Al final, tras consultar la hora de reojo, se pasó una mano con gesto pesaroso por el cabello moreno, brillantes de contrariedad sus ojos turquesa.
– Me tengo que ir. Quiero hablar contigo más…
– No. Creo que no deberíamos. Así es mejor. Me ha gustado de veras estar contigo…
Se rió roncamente mientras caminaba hacia la puerta.
– No lo digas. No me dores la pastilla.
– Román… -me sentía fatal. Todo su rostro era un poema de rabia y dolor-. Por favor, entiéndelo…
– Nos vemos, Georgina. O a lo mejor no. No había terminado de salir dando un portazo cuando las primeras lágrimas rodaron por mis mejillas. Fui al dormitorio y me eché en la cama, lista para el llanto reparador que no llegaba. No caían más lágrimas, pese al torbellino mezcla de desolación y alivio que me azotaba. Una parte de mí quería llamar a Román ahora mismo, pedirle que volviera conmigo; la otra parte me advertía fríamente de que ahora tenía buenos motivos para cortar de raíz con Seth lo antes posible, antes de que las aguas se salieran de su cauce.
Dios santo, ¿por qué parecía que siempre tuviera que hacer daño a las personas que me importaban? ¿Qué era lo que me hacía repetir este ciclo una y otra vez? El semblante devastado de Román flotaba aún en mi mente, pero me consolaba el hecho de que no se hubiera traumatizado tanto como Kyriakos.

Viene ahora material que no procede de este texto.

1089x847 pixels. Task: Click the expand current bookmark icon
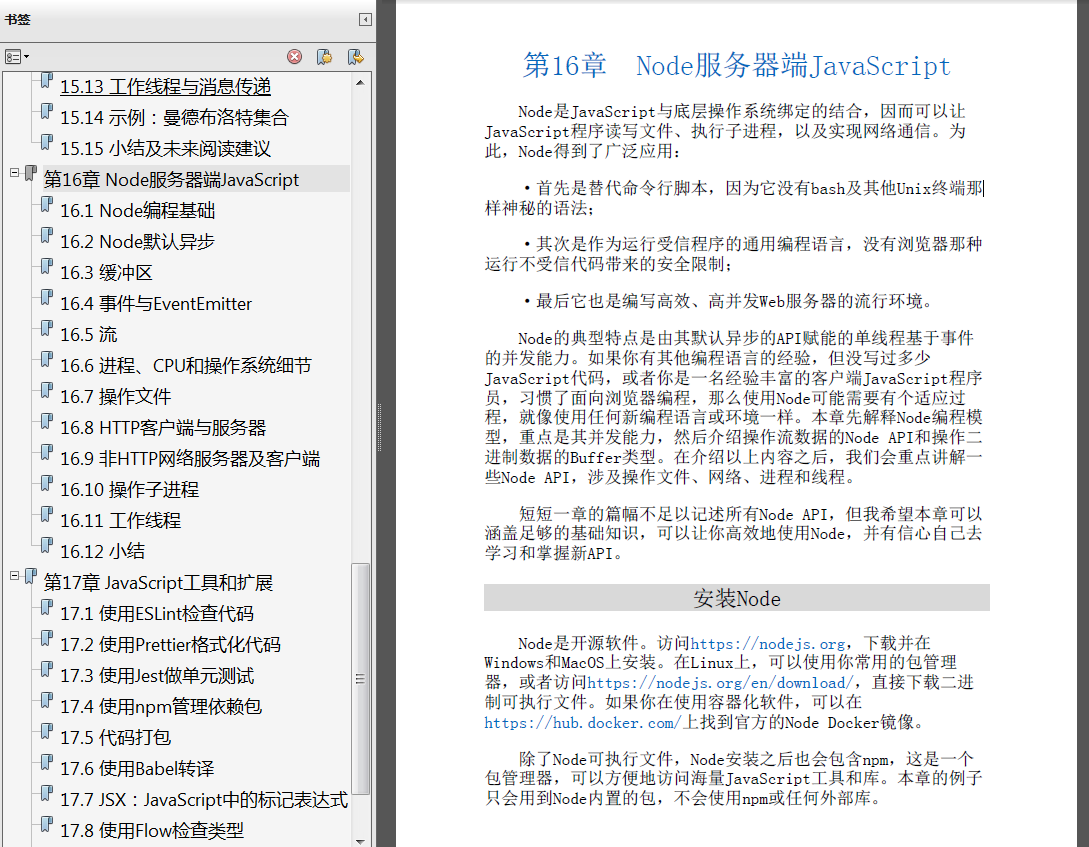[x=356, y=57]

Ni de lejos.
El descubrimiento de mi aventura con Aristón había desembocado en el repudio de nuestras familias y en un inminente divorcio al que se sumaba la pérdida de mi dote. Creo que habría sido capaz de soportar el desprecio, incluso las miradas de odio. Lo que no podía soportar era la forma en que Kyriakos había quedado privado de toda vida e interés. Casi deseaba que se enfadara y la emprendiera conmigo, pero no queda nada parecido dentro de él. Nada en absoluto. Lo había destruido.
Tras varios días de separación, lo descubrí sentado en uno de los salientes rocosos con vistas al agua. Intenté entablar conversación con él varias veces, pero no respondía. Se limitaba a dejar vagar la mirada por aquella extensión azul, muerto e inexpresivo el semblante.

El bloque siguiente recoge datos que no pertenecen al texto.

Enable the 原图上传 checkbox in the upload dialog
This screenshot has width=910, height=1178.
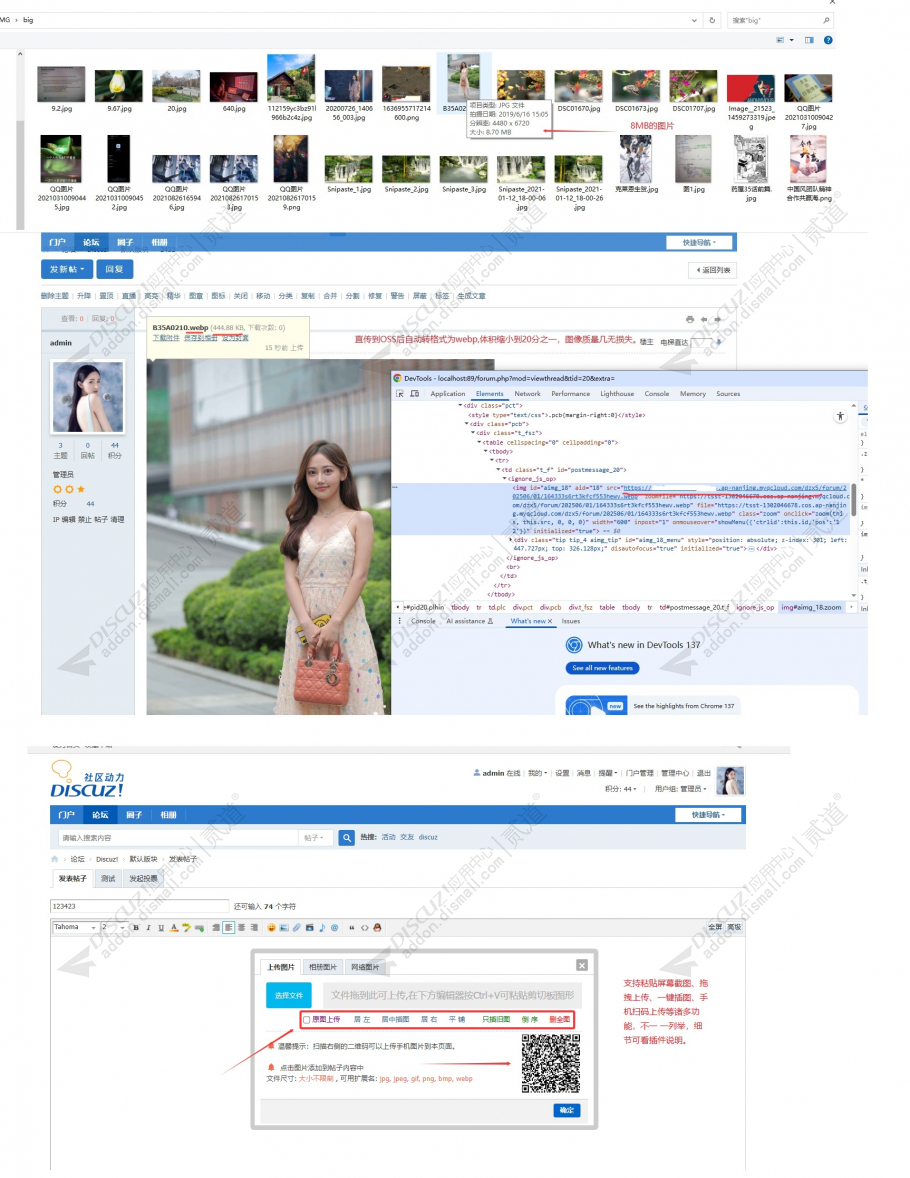(x=305, y=1018)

De pie junto a él, mis emociones se arremolinaban en mi interior. Había disfrutado siendo un objeto de deseo prohibido para Aristón, pero también quería serlo de amor para Kyriakos. Aparentemente no podía tener las dos cosas.
Estiré el brazo para secarle las lágrimas de las mejillas, y me apartó la mano. Era lo más cerca de golpearme que había estado nunca.
– No -me advirtió, poniéndose en pie de un salto-. No se te ocurra volver a tocarme. Me das asco.
Sentí ahora mis propias lágrimas, aunque su rabia significaba que todavía estaba vivo.
– Por favor… ha sido un error. No sé cómo pudo pasar.
Se rió con voz rota; un sonido espantoso, desprovisto de humor.
– ¿No? Parecías saberlo perfectamente en todo momento. Igual que él.
– Fue un error.
Me dio la espalda y se acercó al filo del precipicio, con la mirada perdida en el mar. Extendió los brazos en cruz y echó la cabeza hacia atrás, dejando que el viento lo azotara. Las gaviotas gritaban no muy lejos.
– ¿Q-qué haces?
– Estoy volando -me dijo-. Si sigo volando… más allá de este borde, volveré a ser feliz. O mejor aún, no sentiré absolutamente nada. No volveré a pensar en ti. No pensaré en tu cara, ni en tus ojos, ni en tu sonrisa, ni en tu olor. No volveré a amarte. No volveré a sufrir.
Me acerqué a él, temerosa de que mi presencia lo impulsara a saltar.